Textauszug.
⁂

Wenn du nur einstellige Binärzahlen addieren willst, reicht der Halfadder. Ansonsten musst du Stelle für Stelle durch deine Binärzahl gehen und jeweils den Carry der vorherigen Addition auf c im nächsten Addierer legen.


----------



## retarDeD.aNiMaL (5. November 2010)

*AW: Binärrechner in Java mit Eclipse*

Reicht es nicht, die beiden Strings von hinten nach vorne durchzugehen und wie Bauer87 schon sagte, die beiden ausgelesenen Zahlen dann XOR zu verknüpfen und sich ggf. den Übertrag zu merken? Ist doch gar nicht mal sooo schwer


----------



## Sonic51 (5. November 2010)

*AW: Binärrechner in Java mit Eclipse*

also die aufgabe lautet wie folgt:

1.) Binäraddition
Implementieren Sie eine Klasse, die die Möglichkeit bietet, zwei binäre Zahlen zu addieren. Die Binärzahlen sind dabei als String codiert, z.B. ‚‘‘101‘‘.
Implementieren Sie hierzu die Methode:

public class Binaeraddition {
     public static String addition(String zahl1, String zahl2)
}

Ein Testbeispiel könnte folgendermaßen aussehen:

String zahl1="100011100";
String zahl2="110011";
System.out.println(Binaeraddition.addition(zahl1, zahl2));

Ergebnis: "101001111"
Hinweis: Verwenden Sie hier nicht die Methoden 

Integer.parseInt(…,2), Integer.toBinaryString(…)

1.1) Fehlerhafte Eingaben

Testen Sie ihr Programm für nichtzulässige Eingaben, z.B. "123456" oder "10101r01" und verbessern Sie Ihre Lösung. Vermeiden Sie führende Nullen in der Ausgabe.

1.2) Formatierte Ausgabe

Formatieren Sie die Ausgabe so, dass die richtigen Stellen untereinander stehen. So kann man direkt das Ergebnis überprüfen.

1.3) Interaktives 

Das Programm soll nach jeder Rechnung abfragen, ob der Nutzer eine neue Rechnung starten will („R“) oder das Programm beenden will („Q“). Bei „R“ werden die Zahlen abgefragt.


Ich bin ja schon so weit, dass ich die Zeilen vertausche und der mir die letzte zeile ausrechnet, nur wenn ich dann einsetze, kommen falsche ergebnisse...also x3 wird richtig ausgerechnet die anderen nicht, wenn ich x3 einsetzen lasse...also hab ich da nur noch einen "Denk"-Fehler...


----------



## Forsaiken (6. November 2010)

*AW: Binärrechner in Java mit Eclipse*



Sonic51 schrieb:


> ...
> Ich bin ja schon so weit, dass ich die Zeilen vertausche und der mir die letzte zeile ausrechnet, nur wenn ich dann einsetze, kommen falsche ergebnisse...also x3 wird richtig ausgerechnet die anderen nicht, wenn ich x3 einsetzen lasse...also hab ich da nur noch einen "Denk"-Fehler...



Was meinst du mit x3?
Und wieso zeilen vertauschen?
Gibt es ein limit was die größe der zahl angeht oder nur max 32bit?
Mit negativ bit (gegen dem fall das die zahl limitiert ist)?

Edit:
Hier mal was für die berechnung.
Den rest solltest du aber selber hinbekommen 

http://pastebin.com/VVMXAnpD


----------



## Sonic51 (6. November 2010)

*AW: Binärrechner in Java mit Eclipse*

Das hab ich in der tat, aber ohne den link.
Td danke ich euch für die hilfe!!!


----------

⁂

Datensätze.
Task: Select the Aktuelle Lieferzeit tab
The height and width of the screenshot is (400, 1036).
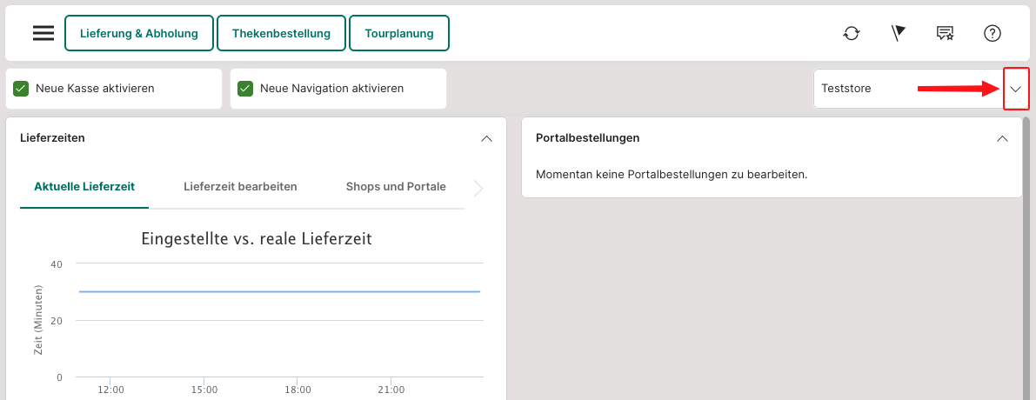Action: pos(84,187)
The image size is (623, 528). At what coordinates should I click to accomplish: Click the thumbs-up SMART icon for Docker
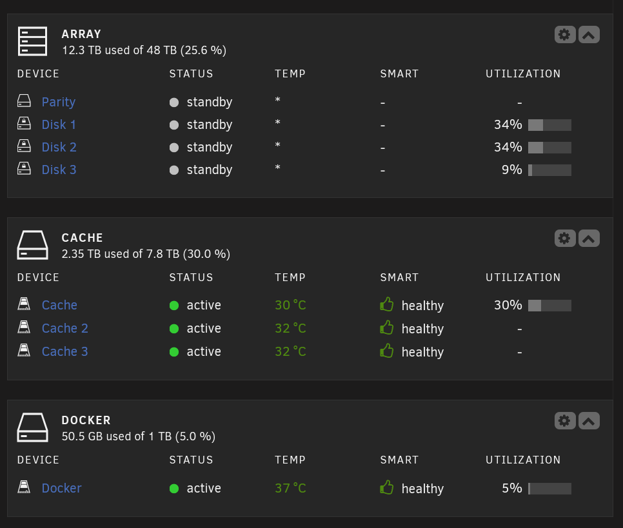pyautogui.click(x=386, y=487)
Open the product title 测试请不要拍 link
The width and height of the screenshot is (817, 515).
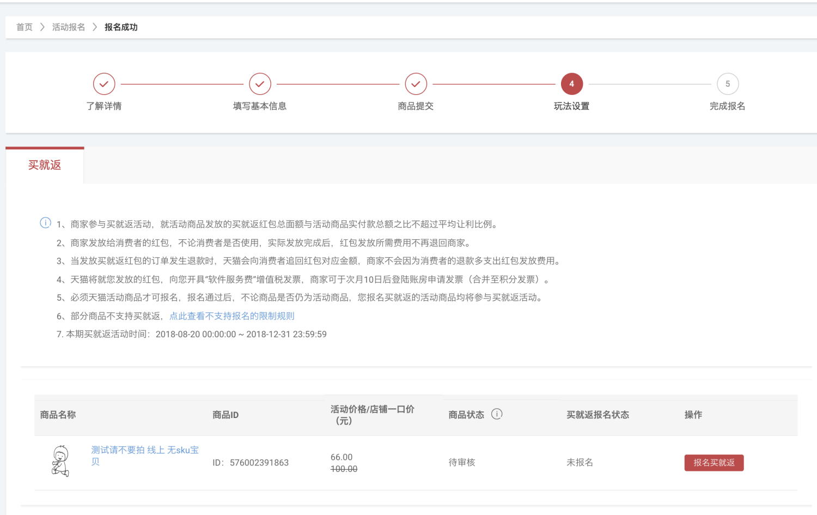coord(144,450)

⁂

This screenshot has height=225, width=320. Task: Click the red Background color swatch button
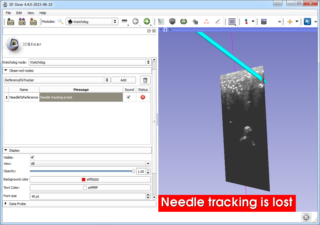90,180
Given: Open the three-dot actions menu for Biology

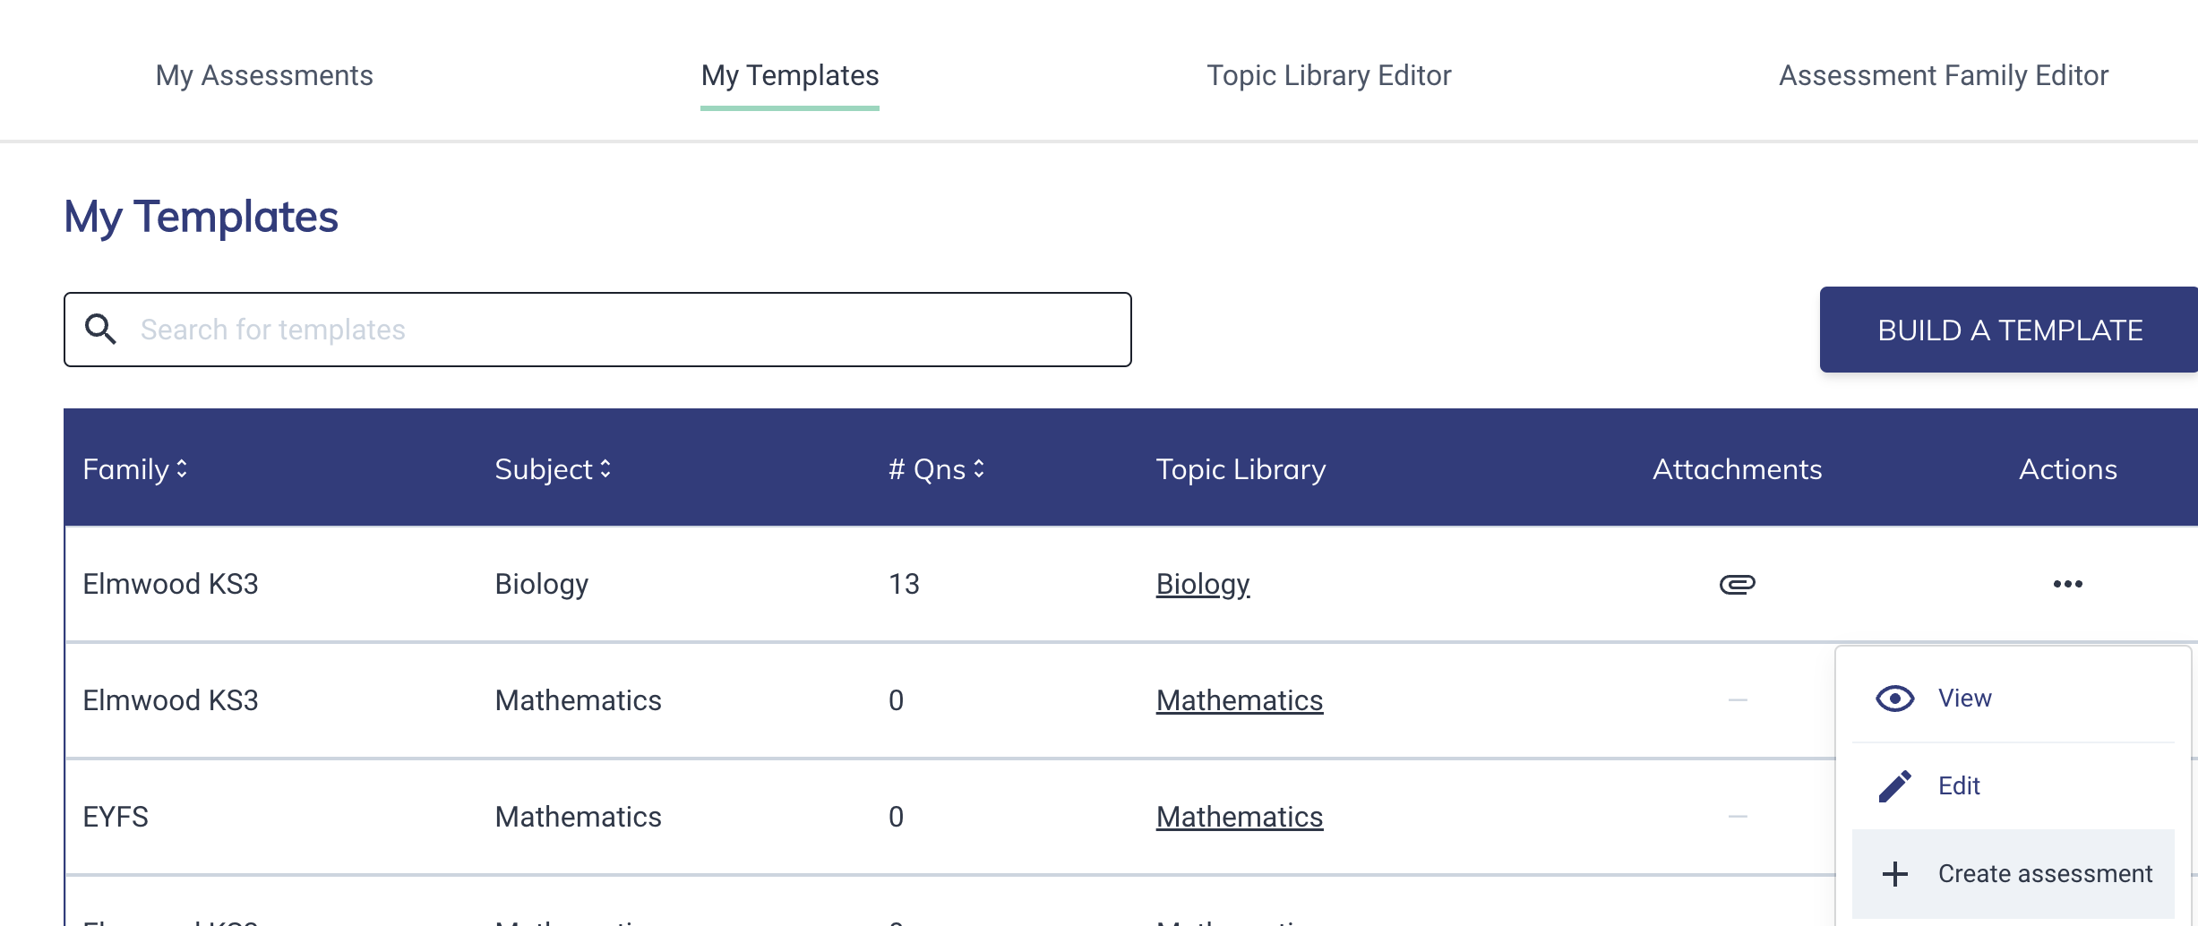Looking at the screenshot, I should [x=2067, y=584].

⁂

Aufgaben.
a) Stimmen die folgenden Aussagen mit dem Forumsauszug zum Binärrechner überein? Antworte jeweils mit Ja oder Nein und zitiere die entscheidenden Worte. (i) Laut Aufgabe liegen die Binärzahlen als String vor. (ii) Die Methoden Integer.parseInt und Integer.toBinaryString sollen benutzt werden. (iii) Mit „Q“ startet der Nutzer eine neue Rechnung.
b) Sammle jede Zeile der Auflistung, in der die Zeichenfolge „height“ vorkommt. Groß- und Kleinschreibung zählt.
Der Forumsauszug und die Auflistung haben nichts miteinander zu tun.

Lösungen.
a)
(i) Ja: „Die Binärzahlen sind dabei als String codiert“
(ii) Nein: „Verwenden Sie hier nicht die Methoden“
(iii) Nein: „eine neue Rechnung starten will („R“)“

b)
The height and width of the screenshot is (400, 1036).
The width and height of the screenshot is (817, 515).
This screenshot has height=225, width=320. Task: Click the red Background color swatch button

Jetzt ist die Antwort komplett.